→ **EXERCISE INSTRUCTIONS**
Copy each line from the data that has the word "icon" in it.

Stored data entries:
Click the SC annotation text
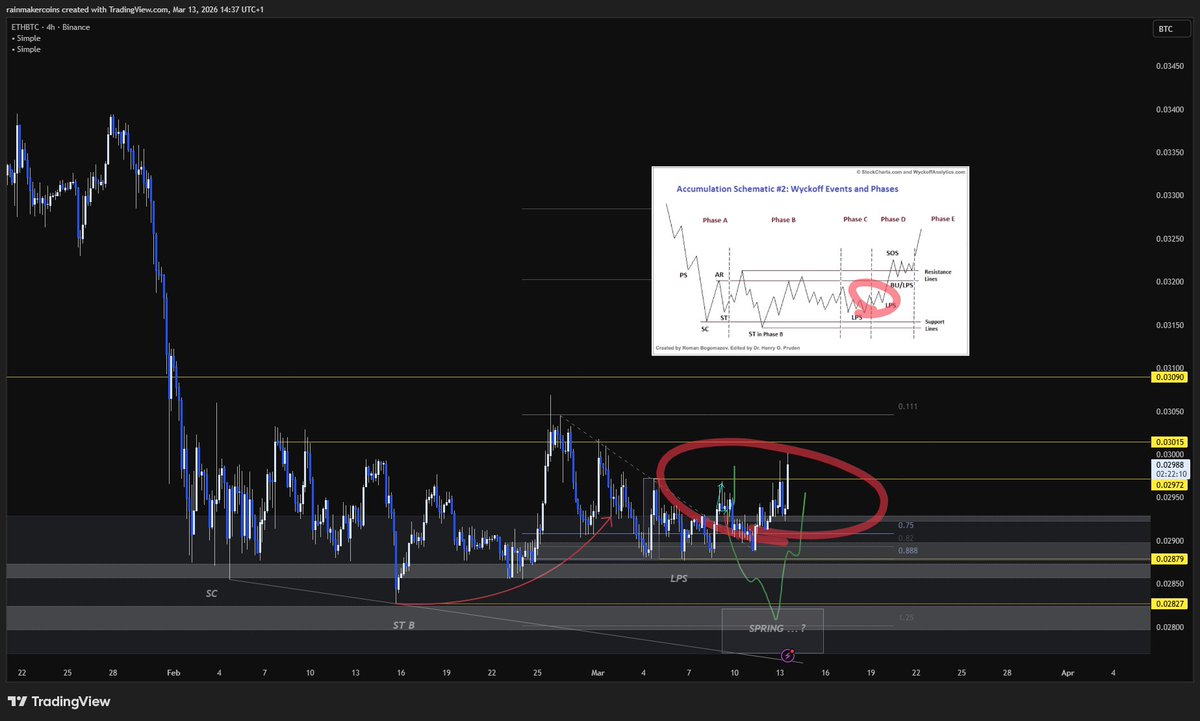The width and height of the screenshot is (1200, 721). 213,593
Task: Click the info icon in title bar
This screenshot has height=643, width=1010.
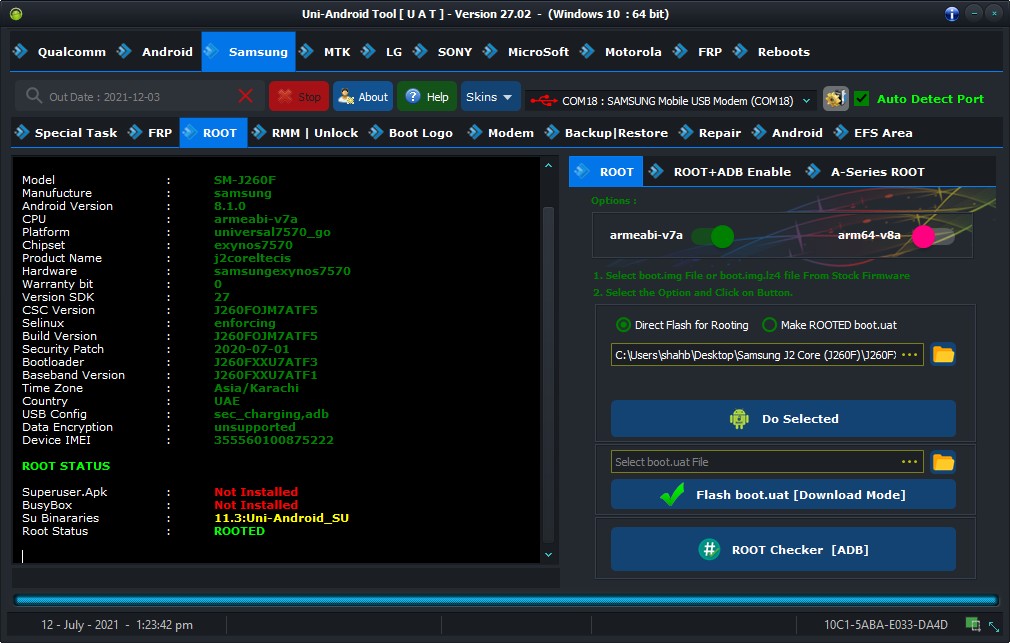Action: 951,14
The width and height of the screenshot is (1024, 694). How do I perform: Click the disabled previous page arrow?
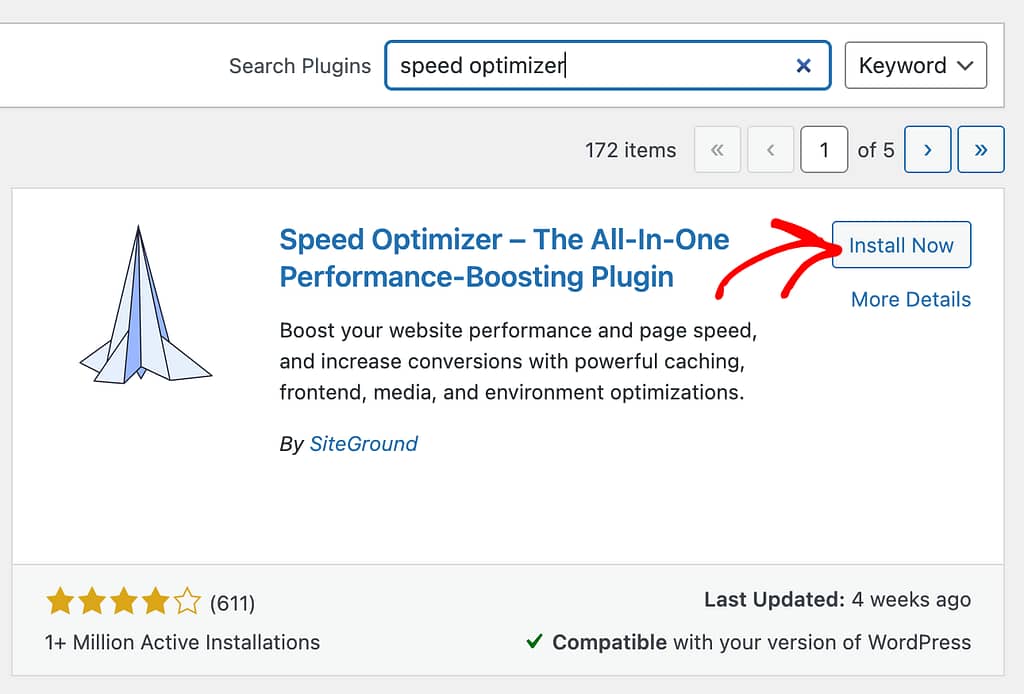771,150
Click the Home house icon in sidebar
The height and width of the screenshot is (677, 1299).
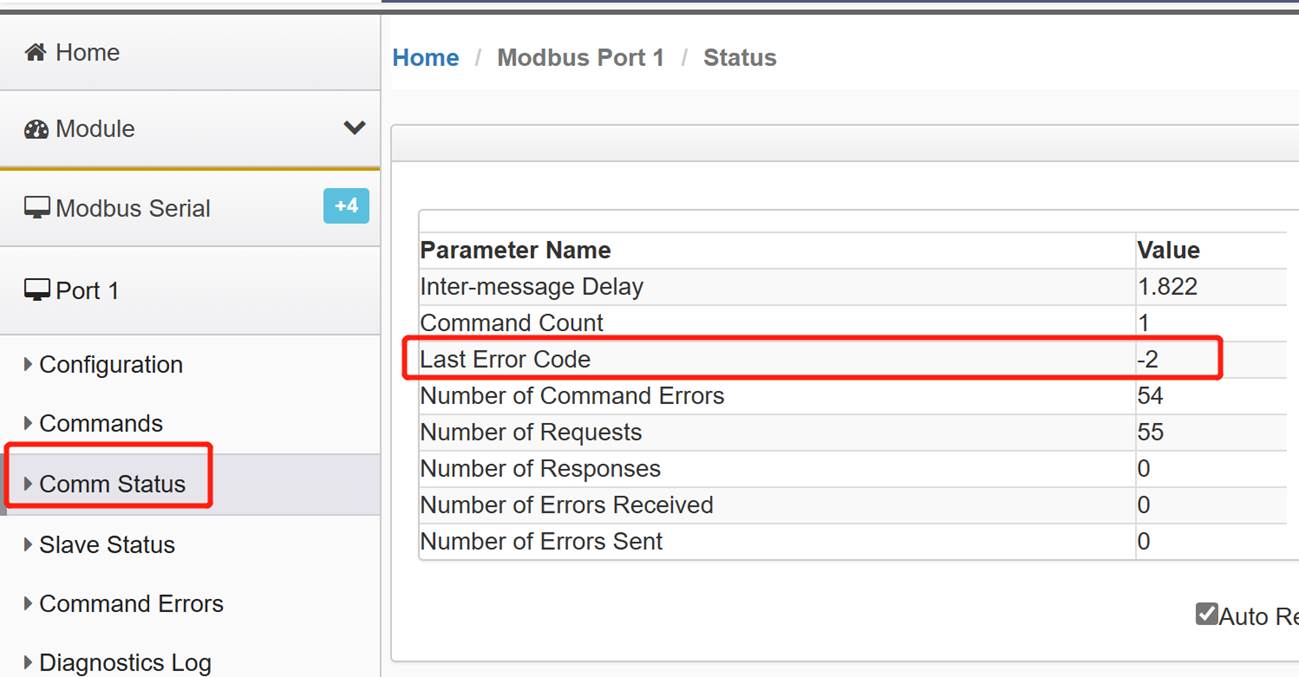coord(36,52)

→ **SOLUTION BELOW**
Task: Click the info icon in title bar
Click the Home house icon in sidebar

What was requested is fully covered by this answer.